Um
fim-princípio de semana povoado de espécies invasoras, daninhas, infiltradas no
âmago da terra onde se semeou trigo bom, de qualidade primeira. Chamou-se “joio”
ao vírus estrutural que marca toda a história do homem sobre a terra. E o vírus
apresenta-se pelo nome próprio: o ‘Mal’!
“Um
inimigo meu tentou estragar-me os hectares de cereal que mandei plantar no meu
terreno” – assim falou o Mestre Nazareno às multidões para elucidá-las, em
parábolas, sobre a forma de lidar com as manifestações maléficas que apertam todos
os mortais. (Mt.13). Colossal e interminável este debate que
persegue intelectuais, crentes ou descrentes, teólogos, agnósticos, ateus,
cientistas, investigadores de todos os tempos! O que é o ‘Mal’, de onde provém,
quem o produz e quem o transmite?...
Não
será um mero blog o lugar suficiente para desbravar tamanha
floresta de enganos e desenganos, propostas e contra-propostas, hipóteses
muitas e sínteses poucas ou nenhumas. Fruto da experiência pessoal e da
observação empírica, limito-me a reproduzir duas ‘descobertas’ levadas a efeito
pela mentalidade popular (infelizmente exploradas até ao tutano por quem devia esclarecer
em vez de iludir as populações), as quais passo a descrever.
Primeiro:
a tendência - mais espalhada que o joio – de atribuir o ‘Mal’ a forças
estranhas, ao diabo e, nalguns casos, ao próprio Deus. Gerações sobre gerações,
desde o Velho Testamento, foram manietadas no seu pensamento e forçadas a
adorar um IAHVEH justiceiro e vingativo, sanguinário, (Cfr. Salmo 136/137). Por inércia mental ou pelo gosto de ser
enganados, os crentes e respectivos mestres-demagogos preferiam endossar à
divindade as causas que radicam no mundo e nos seus próprios inquilinos.

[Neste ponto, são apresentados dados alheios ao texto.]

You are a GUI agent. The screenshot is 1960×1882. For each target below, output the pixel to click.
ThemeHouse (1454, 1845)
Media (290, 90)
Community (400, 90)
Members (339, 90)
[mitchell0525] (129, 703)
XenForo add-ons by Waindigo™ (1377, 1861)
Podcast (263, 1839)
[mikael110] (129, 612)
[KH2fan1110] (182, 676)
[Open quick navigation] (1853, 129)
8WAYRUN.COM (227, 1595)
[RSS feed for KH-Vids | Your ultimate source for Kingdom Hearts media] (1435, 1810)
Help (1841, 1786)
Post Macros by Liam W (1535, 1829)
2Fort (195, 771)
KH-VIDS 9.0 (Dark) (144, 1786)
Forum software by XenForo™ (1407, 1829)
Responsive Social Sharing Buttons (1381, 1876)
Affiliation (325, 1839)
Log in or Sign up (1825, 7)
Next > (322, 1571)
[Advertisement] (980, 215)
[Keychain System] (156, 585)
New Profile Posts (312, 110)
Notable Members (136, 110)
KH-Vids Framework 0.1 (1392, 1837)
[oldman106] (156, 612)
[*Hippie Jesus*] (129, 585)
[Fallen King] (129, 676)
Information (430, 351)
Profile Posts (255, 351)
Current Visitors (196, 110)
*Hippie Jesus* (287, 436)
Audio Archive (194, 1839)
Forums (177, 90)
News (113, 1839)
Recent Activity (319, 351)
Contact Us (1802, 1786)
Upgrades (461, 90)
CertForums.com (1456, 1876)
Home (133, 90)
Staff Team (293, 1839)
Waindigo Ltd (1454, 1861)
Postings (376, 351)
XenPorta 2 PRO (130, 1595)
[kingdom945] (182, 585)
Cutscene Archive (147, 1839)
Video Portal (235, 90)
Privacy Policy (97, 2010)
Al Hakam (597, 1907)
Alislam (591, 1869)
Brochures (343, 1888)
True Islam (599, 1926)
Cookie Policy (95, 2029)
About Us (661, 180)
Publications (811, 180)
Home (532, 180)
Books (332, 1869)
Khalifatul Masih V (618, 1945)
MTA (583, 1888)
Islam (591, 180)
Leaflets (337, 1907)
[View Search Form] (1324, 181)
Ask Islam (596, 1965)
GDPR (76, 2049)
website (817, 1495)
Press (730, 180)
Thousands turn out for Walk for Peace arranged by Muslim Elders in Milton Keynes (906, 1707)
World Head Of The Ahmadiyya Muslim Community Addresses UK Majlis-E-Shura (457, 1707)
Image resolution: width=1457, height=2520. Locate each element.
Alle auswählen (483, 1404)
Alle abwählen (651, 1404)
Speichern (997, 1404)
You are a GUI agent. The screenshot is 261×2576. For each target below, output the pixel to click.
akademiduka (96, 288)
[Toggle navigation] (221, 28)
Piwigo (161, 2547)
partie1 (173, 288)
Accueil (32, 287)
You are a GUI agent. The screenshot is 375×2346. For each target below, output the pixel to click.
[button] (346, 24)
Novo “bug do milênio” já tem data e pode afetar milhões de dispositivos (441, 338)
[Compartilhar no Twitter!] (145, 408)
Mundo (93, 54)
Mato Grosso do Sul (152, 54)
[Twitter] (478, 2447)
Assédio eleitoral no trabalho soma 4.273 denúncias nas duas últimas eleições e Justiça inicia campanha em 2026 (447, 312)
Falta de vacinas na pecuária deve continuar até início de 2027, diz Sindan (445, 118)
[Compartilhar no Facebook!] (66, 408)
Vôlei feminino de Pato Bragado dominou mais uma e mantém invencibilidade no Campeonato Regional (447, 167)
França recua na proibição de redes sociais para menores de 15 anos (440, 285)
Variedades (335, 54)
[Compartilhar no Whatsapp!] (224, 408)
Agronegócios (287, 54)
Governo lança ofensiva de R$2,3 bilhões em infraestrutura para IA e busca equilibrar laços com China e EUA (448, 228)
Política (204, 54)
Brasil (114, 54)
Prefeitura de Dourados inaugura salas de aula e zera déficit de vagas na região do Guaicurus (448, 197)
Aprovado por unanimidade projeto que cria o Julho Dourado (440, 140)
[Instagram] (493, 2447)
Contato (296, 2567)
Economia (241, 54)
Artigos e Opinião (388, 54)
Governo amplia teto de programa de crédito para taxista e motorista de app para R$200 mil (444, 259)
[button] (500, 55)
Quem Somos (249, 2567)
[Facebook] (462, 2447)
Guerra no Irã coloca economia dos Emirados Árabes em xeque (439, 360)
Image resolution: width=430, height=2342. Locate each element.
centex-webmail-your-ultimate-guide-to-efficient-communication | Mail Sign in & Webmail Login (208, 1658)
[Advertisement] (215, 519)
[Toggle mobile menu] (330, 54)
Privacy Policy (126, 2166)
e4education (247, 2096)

Fenómenos atmosféricos adversos, maleitas, insucessos, desgraças, mortes “isso
é lá com Deus Nosso Senhor”… E quanto à solução, “o melhor remédio é rezar”…
De
há muito tempo, partilho a convicção de que há certas formas de oração que,
apesar da fé emocional de quem ora, não são mais que afrontas ao próprio Deus.
Uma delas é a chamada “Oração dos Fiéis”, escrupulosamente recitada nas liturgias
eucarísticas. Devo confessar que sempre me recusei a dizer determinadas blasfémias
nela inclusas. E qual não foi o meu espanto quando abro o aprofundado estudo do
grande teólogo Padre Prof. Doutor Andrés Torres Queiruga, intitulado “REPENSAR
O MAL” e encontro uma extraordinária (mas evidente!) conclusão:
“Não será abusivo
considerar que é religiosamente óbvio que certas súplicas e petições a Deus carecem
de sentido e podem redundar num enorme
dano para a fé… Um exemplo que gosto sempre de dar para esclarecimento geral é
o seguinte: Todos os domingos na Oração dos Fiéis e dentro da liturgia oficial
da Igreja, milhões de crentes repetem em
coro orações parecidas com esta: ‘Para que as crianças em África não morram de
fome, Ouvi-nos Senhor, tem dó e compaixão dessas inocentes crianças’. Sem negar
a boa vontade subjectiva de tais orações, a verdade é que no seu sentido
objectivo elas implicam uma imagem horrivelmente pervertida de Deus”.
E
o eminente teólogo Torres Queiruga conclui com esta lapidar evidência:
“Na mais elementar
lógica é evidente que essa oração, de duas uma: ou não significa nada –
portanto carece de sentido – ou então significa que se as crianças africanas
continuarem a morrer de fome é porque Deus não quis escutar o pedido nem teve
dó delas”! ( Obra cit, pág. 409-410).
A
mensagem deste fim-princípio de semana também é clara e transparente. E exigente:
Para extirpar o ‘Mal’ é preciso combatê-lo no próprio meio ambiental, no “local
do crime”, à porta dos responsáveis das nações e frente aos sanguessugas do
povo, ditadores-donos dos paióis da guerra. Não é à porta de Deus, que nunca
foi nem será autor das fomes e das guerras. O actual momento
da pandemia deveria abrir-nos os olhos da razão e só depois os olhos da fé, ou
seja, a nossa parte, somos nós que devemos
fazê-la. Porque Deus - o Deus verdadeiro! - não faz nem deve fazê-la por nós!